The Art of the Forgotten | Visual Art | Hudson Valley | Chronogram Magazine

There are many ways to describe Melinda Hunt’s 20-year effort to draw attention to the forgotten souls of New York City’s potter’s field: a multimedia installation, a crusade, an obsession.

Since November 1991, the Peekskill-based artist’s work regarding the urban burial ground on Hart Island has taken numerous forms: a film, a book, a data registry, a photo archive, and, most recently, a speech delivered to the New York City Council demanding better documentation of people in city hospitals.

Hunt’s latest effort to memorialize nearly one million men, women, and children is an exhibition of ink-and-photography pieces. “Shades of New York: An Exhibition of The Hart Island Project” opens December 6 at Westchester Community College’s Center for Digital Arts in Peekskill.

The show’s images of human figures, rendered in black ink and splayed across black-and-white photographs of Hart Island’s desolate landscape, are unrelentingly stark. That is intentional. “This is such a dark story,” Hunt said, “and I haven’t really told the dark side of the story at all.”

The result is akin to the medical examiner outlines of corpses on city streets. For Hunt, this exhibition is yet another way to illuminate a social phenomenon that began during the Civil War and has continued through present-day: the perfunctory municipal burial of the indigent, the friendless, or simply those subsumed by Manhattan’s daily chaos.
----
◆ **WHAT YOU WILL DO**:
**1.** Answer these questions using the article about Melinda Hunt.
(a) In what month and year did Hunt's work on Hart Island begin?
(b) On what date does the exhibition open, and at what venue?
(c) According to the article, during what period did the municipal burial of the indigent begin?
**2.** The sentence beginning "Since November 1991" in the article about Melinda Hunt lists forms her work has taken. List every one of them.
**3.** For each statement, say whether it agrees with the article about Melinda Hunt, and quote the words that decide it.
(a) Hunt is based in Peekskill.
(b) The human figures in the exhibition are drawn in colored ink.
(c) Hunt's latest effort memorializes about ten thousand people.

◆ **LISTED ENTRIES**:
----
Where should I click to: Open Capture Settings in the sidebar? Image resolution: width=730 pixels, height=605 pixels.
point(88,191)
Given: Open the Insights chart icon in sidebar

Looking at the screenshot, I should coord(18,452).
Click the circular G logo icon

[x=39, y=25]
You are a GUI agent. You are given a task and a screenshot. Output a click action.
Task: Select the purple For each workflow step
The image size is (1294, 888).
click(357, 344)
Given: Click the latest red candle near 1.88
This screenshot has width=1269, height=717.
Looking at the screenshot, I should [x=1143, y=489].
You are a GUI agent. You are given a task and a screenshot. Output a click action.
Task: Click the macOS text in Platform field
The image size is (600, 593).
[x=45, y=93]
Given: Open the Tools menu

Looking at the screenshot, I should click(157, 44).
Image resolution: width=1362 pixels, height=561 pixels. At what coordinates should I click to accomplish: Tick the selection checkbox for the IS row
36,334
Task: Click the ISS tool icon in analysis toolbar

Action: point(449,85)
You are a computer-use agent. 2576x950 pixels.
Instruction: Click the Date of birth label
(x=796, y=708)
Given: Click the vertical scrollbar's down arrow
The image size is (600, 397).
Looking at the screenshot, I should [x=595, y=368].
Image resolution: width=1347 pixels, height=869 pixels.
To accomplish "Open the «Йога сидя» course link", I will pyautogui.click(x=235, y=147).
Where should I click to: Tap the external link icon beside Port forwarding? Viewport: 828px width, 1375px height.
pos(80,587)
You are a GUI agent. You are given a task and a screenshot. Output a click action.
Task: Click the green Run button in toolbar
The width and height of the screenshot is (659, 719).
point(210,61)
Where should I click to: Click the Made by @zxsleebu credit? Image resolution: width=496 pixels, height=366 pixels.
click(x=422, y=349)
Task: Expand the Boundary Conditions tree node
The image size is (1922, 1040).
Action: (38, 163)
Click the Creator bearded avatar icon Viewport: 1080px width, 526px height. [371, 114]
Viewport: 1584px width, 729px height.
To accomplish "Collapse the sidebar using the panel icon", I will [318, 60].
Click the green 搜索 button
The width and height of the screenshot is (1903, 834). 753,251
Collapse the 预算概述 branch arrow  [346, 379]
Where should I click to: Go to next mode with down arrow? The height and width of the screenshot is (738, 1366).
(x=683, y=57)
----
◆ **ANSWERS**:
**1.**
(a) November 1991
(b) December 6, at Westchester Community College's Center for Digital Arts in Peekskill
(c) During the Civil War

**2.**
- A film
- A book
- A data registry
- A photo archive
- A speech delivered to the New York City Council demanding better documentation of people in city hospitals

**3.**
(a) Yes: "the Peekskill-based artist"
(b) No: "rendered in black ink"
(c) No: "nearly one million men, women, and children"